Dataset Metadata

tatm uses metadata files on disk to determine how to load and process data. The metadata file is a JSON file or YAML file that contains information about the dataset, such as the location of the data files, the format of the data, and any other relevant information. These will typically need to be created by administrators or data curators to enable a dataset for use with the library and allow for users to easily load and process diverse data with a unified API.

Metadata Fields

The metadata file contains the following fields:

name: The name of the dataset. This field is not currently used by the library, but it can be used to provide a human-readable name for the dataset.
dataset_path: The path to the raw data files for the dataset. Passed to the datasets library to load the data.
description: A description of the dataset.
date_downloaded: The date the dataset was downloaded.
download_source: The source from which the dataset was downloaded.
data_content: The type of data in the dataset. This field is used to determine how to process the data. Currently only text data is supported.
content_field: The field that contains the primary data in the dataset. This field is used to determine how to process the data.

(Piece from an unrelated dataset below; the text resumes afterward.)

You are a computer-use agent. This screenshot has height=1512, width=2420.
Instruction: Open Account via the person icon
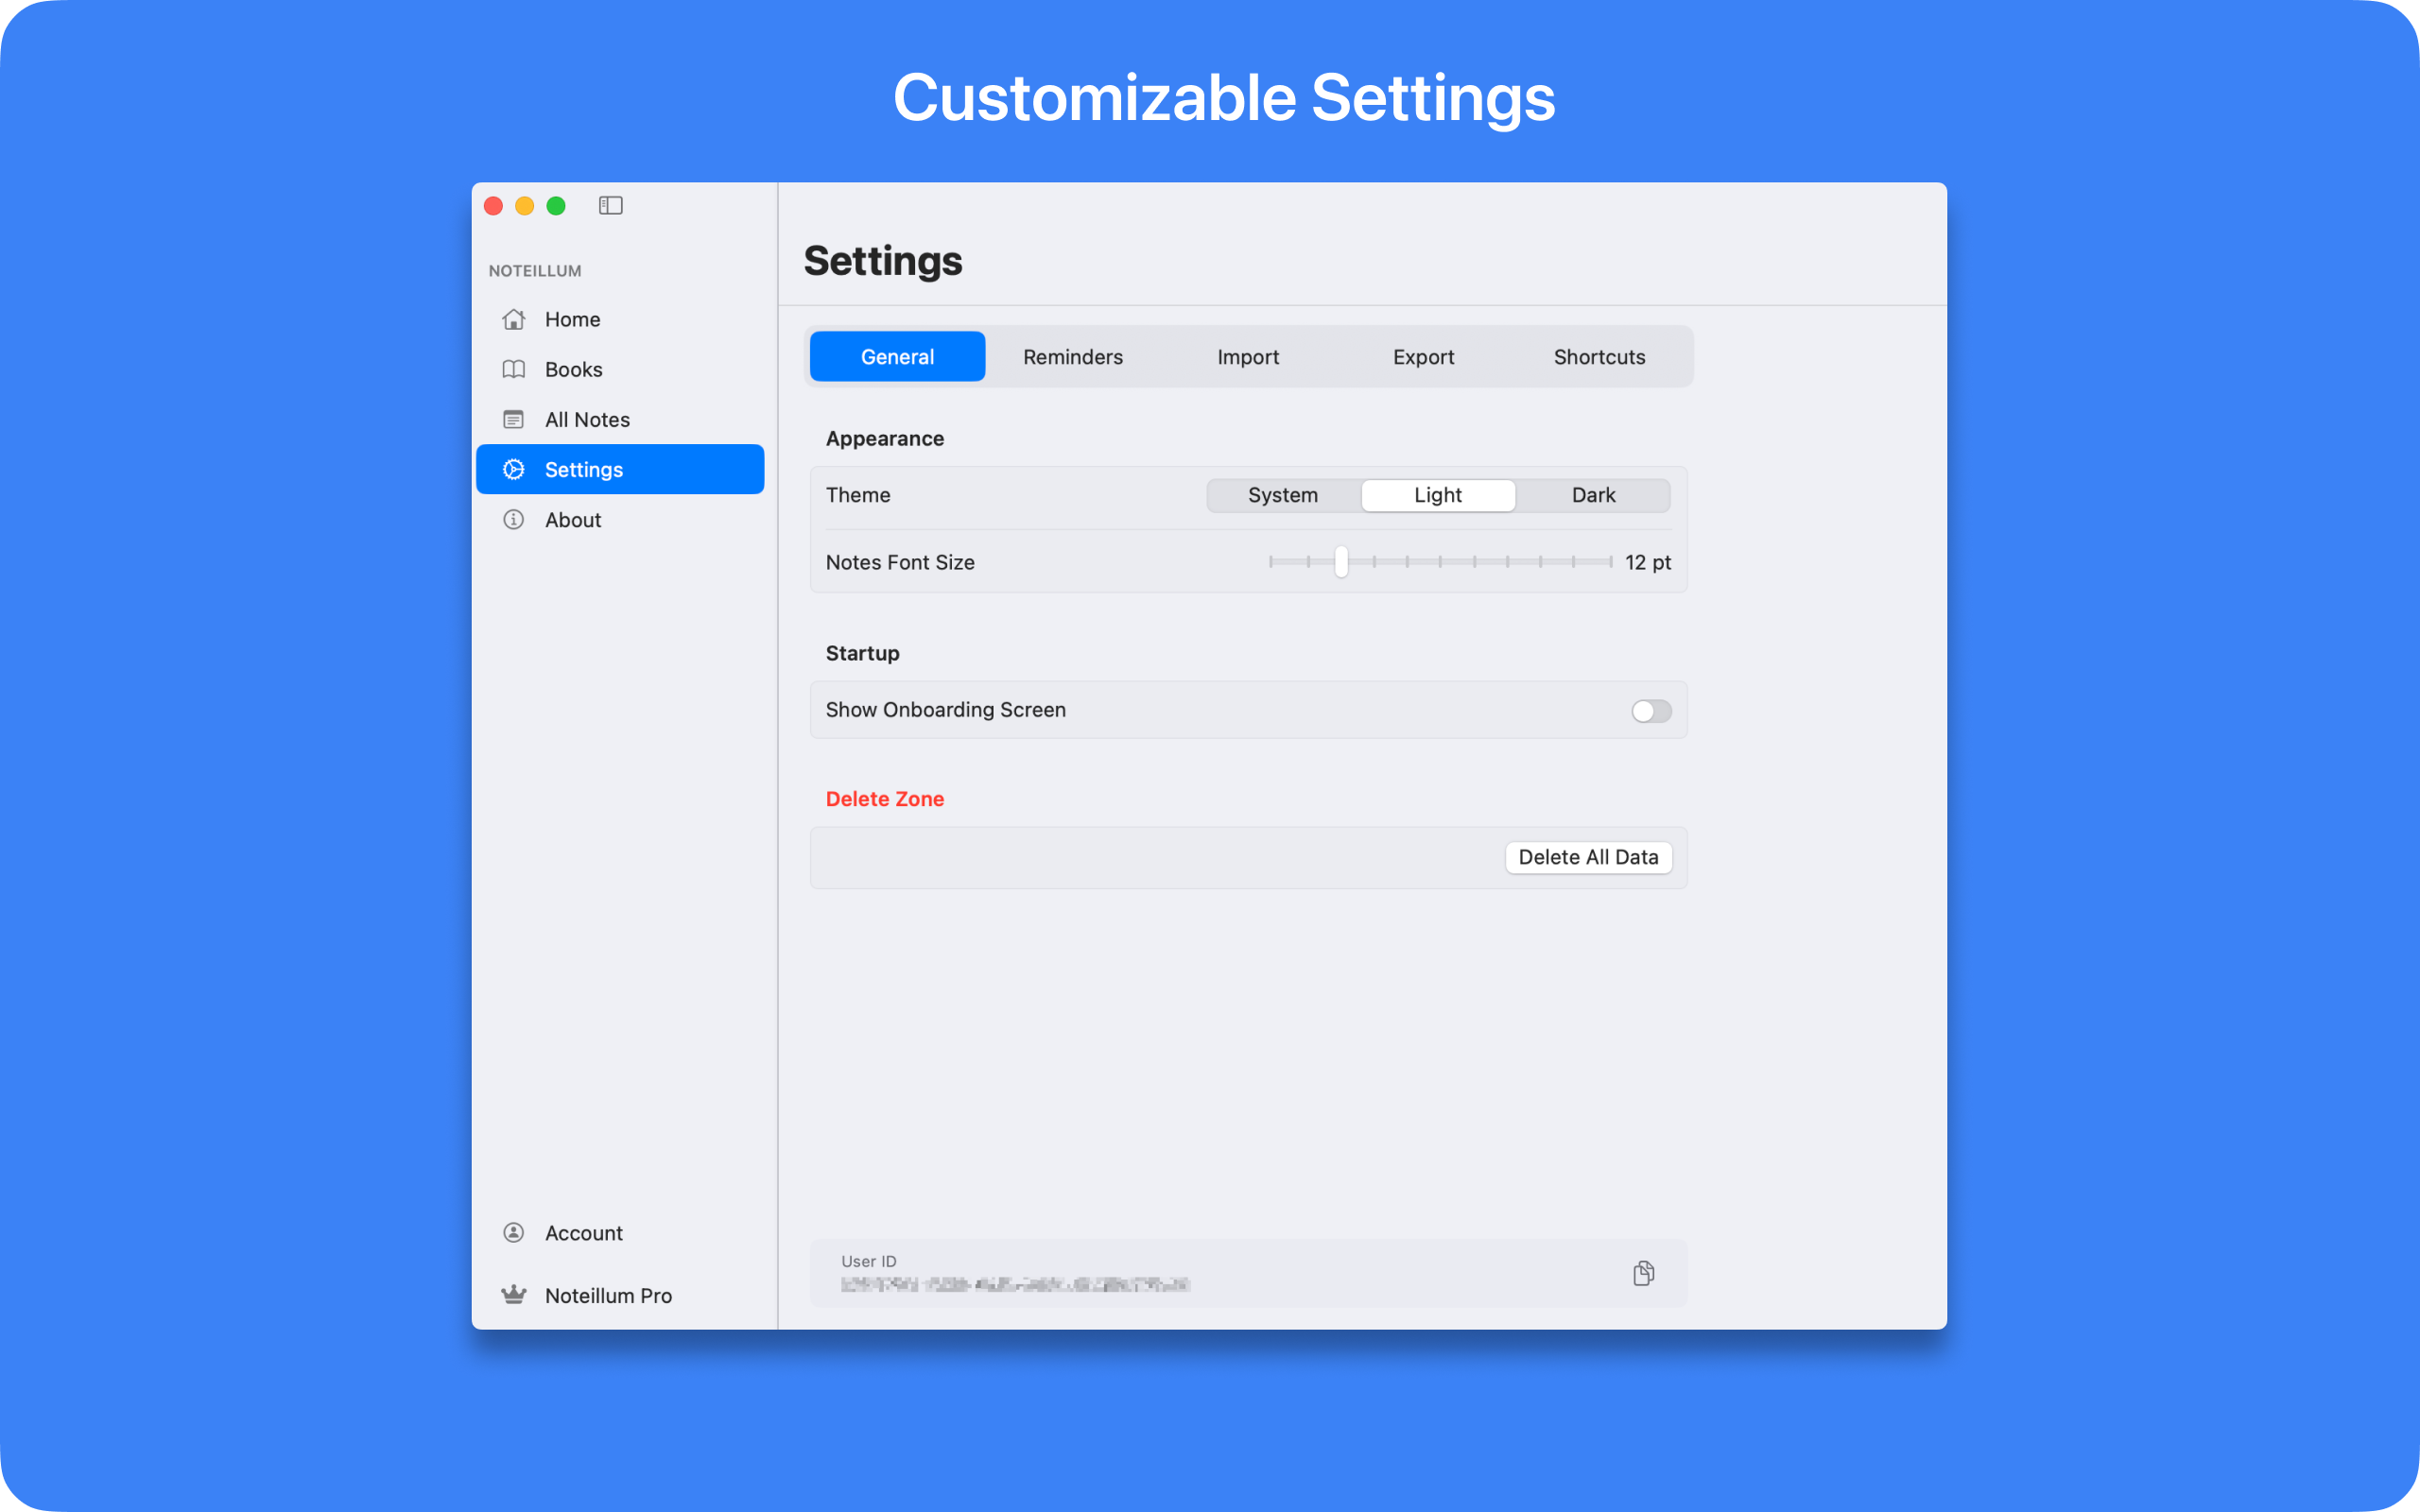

Assumes that the raw data is stored in a dictionary-like object.
corpuses: A list of corpus names. This field is used to group the data into different corpora. This field is for documentation purposes only and no validation is done at run time when loading the data.
corpus_separation_strategy: How the data is separated into corpora. Currently supports data_dirs and configs. data_dirs leads to tatm using the data_dir field in datasets.load_dataset to load the data. configs leads to tatm using the config_name field in datasets.load_dataset to load the data. Defaults to configs when not set.
corpus_data_dir_parent: The parent directory of the data directories for each corpus. This field is used when the corpus_separation_strategy is set to data_dirs. This field is prepended to the corpus name to create the full path to the subdirectory for the corpus. Defaults to None (aka the top level of the dataset directory) when not set.
tokenized_info: A sub object defining metadata about tokenized data. This field is used to indicate that a dataset is pretokenized and to provide information about the tokenizer used to tokenize the data. This field is used to determine how to load the data and what tokenizer to use when loading the data. This field is optional and only used when the data is tokenized.
- tokenizer: The name of the tokenizer used to tokenize the data. This field is used to determine which tokenizer to use when loading the data. This field is required when the tokenized_info field is present. Maps typically to a huggingface tokenizer name.
- file_prefix: The prefix of the tokenized data files. This field is used to determine the file names of the tokenized data files. This field is required when the tokenized_info field is present.
- dtype: The data type of the tokenized data. This field is used to determine the data type of the tokenized data when loading the data. This field is optional and defaults to np.uint16.
- vocab_size: The size of the vocabulary used by the tokenizer. This field is used to determine the size of the vocabulary when loading the data. This field is optional and defaults to None.
- tatm_version: The version of the tatm library used to tokenize the data. Provided for reproducibility purposes. This field is optional and defaults to None.
- tokenizers_version: The version of the tokenizers library used to tokenize the data. Provided for reproducibility purposes. This field is optional and defaults to None.

Creating a Metadata File

Using the CLI

The tatm library provides an interactive CLI tool that can help you create a metadata file. To use this tool, run the following command from the directory where your data is stored:

tatm data create-metadata

The CLI tool will prompt you for information about your data, such as the name of the dataset, the path to the raw data files, and the format of the data. The tool will then create a metadata file that describes the data and how it is stored on disk. The tatm library uses this metadata file to load and process the data.

Using the Python API

The tatm library also provides a Python API for creating metadata files. You can use the tatm.data.TatmDataMetadata class to create a metadata file programmatically. Here is an example of how to create a metadata file for a text dataset using the Python API:

from tatm.data import TatmDataMetadata

metadata = TatmDataMetadata(
        name="Example Dataset", # Name of the dataset, not currently used by the library
        dataset_path="<ABSOLUTE PATH TO DATA>",
        description="An example text dataset",
        date_downloaded="2021-01-01",
        download_source="http://example.com",
        data_content="text", # Type of data in the dataset
        content_field="text", # Assuming that the data presents dictionary-like objects, the field that contains the primary data
        corpuses=["example_corpus", "example_corpus_2"], # List of corpus names. Sub corpora within the dataset, list here is for documentation purposes
        corpus_separation_strategy="data_dirs", # How the data is separated into corpora, currently supports "data_dirs" and "configs"
        corpus_data_dir_parent="data", # Parent directory of the data directories for each corpus. In this example the 
                                       # "example_corpus" data is stored in "data/example_corpus" within the dataset directory
    )
metadata.to_yaml("metadata.yaml")